Andy Cohen joined the list of people not amused by the so-called trend of celebrity death jokes on TikTok that went viral over the holidays.

Thousands of users have taken part in the trend, which involves capturing the devastated reactions of their parents upon hearing the fake news of their favorite celebrity’s death. The hashtag #celebritydeathprank has amassed nearly 200 million views on TikTok.

It’s unclear who started the celebrity death hoax. according to the Know Your Meme database. But the first videos date from December 24.

Since then, TikTok users have uploaded fake news videos about the deaths of the likes of former President Donald Trump, Kardashian matriarch Kris Jenner, actor Idris Elba, musician Jon Bon Jovi and others.

Online pranks continue to thrive online, though the genre has evolved in recent years to be less extreme. The trend of celebrity death jokes has drawn mixed responses, with some viewers reacting positively and others arguing that the videos do more harm than good.

«I’ve seen these clips and I’ve seen the terror on these people’s faces when they’re told someone they like died and then they’re like, ‘Oh, just kidding,'» one user said. he said in a video criticizing the trend. «Don’t do that to people.»
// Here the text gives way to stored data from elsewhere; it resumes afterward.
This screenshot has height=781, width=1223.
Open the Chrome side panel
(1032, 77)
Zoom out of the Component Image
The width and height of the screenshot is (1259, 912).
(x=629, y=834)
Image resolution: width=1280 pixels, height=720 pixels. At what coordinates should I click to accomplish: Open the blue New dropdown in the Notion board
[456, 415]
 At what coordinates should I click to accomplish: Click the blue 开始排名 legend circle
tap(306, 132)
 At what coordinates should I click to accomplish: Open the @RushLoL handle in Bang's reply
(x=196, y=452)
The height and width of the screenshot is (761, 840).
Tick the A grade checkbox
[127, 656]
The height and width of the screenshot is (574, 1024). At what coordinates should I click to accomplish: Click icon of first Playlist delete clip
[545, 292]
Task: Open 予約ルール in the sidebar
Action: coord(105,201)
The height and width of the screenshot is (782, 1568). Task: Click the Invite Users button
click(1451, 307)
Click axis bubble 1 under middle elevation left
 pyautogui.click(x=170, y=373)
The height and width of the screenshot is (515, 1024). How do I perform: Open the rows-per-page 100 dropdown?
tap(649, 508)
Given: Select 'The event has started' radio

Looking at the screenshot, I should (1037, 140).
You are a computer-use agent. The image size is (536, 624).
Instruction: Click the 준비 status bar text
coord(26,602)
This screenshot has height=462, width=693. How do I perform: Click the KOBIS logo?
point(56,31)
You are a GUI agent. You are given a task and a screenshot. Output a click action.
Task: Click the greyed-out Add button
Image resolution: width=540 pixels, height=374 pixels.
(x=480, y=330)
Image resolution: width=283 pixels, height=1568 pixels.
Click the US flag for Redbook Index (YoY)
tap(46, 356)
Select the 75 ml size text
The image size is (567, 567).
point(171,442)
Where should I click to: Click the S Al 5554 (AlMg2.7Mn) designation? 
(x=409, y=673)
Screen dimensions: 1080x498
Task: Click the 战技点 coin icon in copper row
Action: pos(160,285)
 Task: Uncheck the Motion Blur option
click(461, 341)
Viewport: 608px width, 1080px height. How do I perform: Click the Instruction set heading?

Cohen, host of «Watch What Happens Live,» said during Tuesday’s episode they have sent him many videos in the last two weeks with people reacting to his faked death. However, she said, he has «no desire to experience people’s reactions to my death.»

Andy Cohen in Los Angeles on February 2, 2022.RB/Bauer-Griffin/GC Image Archive

«I’m scared enough to die in reality without having to watch weird simulations over and over again,» he said.

He also cursed while warning viewers to stop sharing the videos, saying shortly after that it was the first time he had made that kind of mistake on the show.

While moved by all the TikTok moms’ tears, Cohen said the reactions also made him «terribly depressed.»

A Cohen spokesman declined to comment further Wednesday.

The trend first drew criticism after 16-year-old Slater Vance pranked his famous parents, Angela Bassett and Courtney B. Vance, on New Year’s Eve. He told them that actor Michael B. Jordan had died. Representatives for the actors did not immediately respond to requests for comment on Wednesday.

Social media users expressed concern that such a prank could have led her mother to believe she had lost another former co-star. The «Black Panther» cast, which included Jordan, lost Chadwick Boseman to colon cancer in 2020.

Slater Vance downloaded the video and posted a public apology for having participated in «such a harmful trend» and for the potential harm it caused Jordan and his own family.

«I recognize that this was a mistake,» he said. said in his apology video on TikTok. «And I hope this can be a teaching lesson for anyone else who uses social media as a tool and a source of entertainment to truly understand that your actions can have consequences that extend beyond you.»

The musician Finneas O’Connell was one of the first to call the trenddescribing it as «bad».

She urged her followers to stop participating in the trend, saying none of the videos featuring her made him laugh.

“Your parents are showing vulnerability for a brief second,” O’Connell said in a video posted to TikTok over Christmas. «And you’re laughing at them.»